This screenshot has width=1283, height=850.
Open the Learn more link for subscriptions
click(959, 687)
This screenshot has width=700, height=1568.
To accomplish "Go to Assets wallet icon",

----------------

**GOAL OF THE EXERCISE:**
Rewrite the items above with every "screenshot" changed to "page", leaving everything else untouched.

**EXERCISE RESULT:**
This page has width=1283, height=850.
Open the Learn more link for subscriptions
click(959, 687)
This page has width=700, height=1568.
To accomplish "Go to Assets wallet icon",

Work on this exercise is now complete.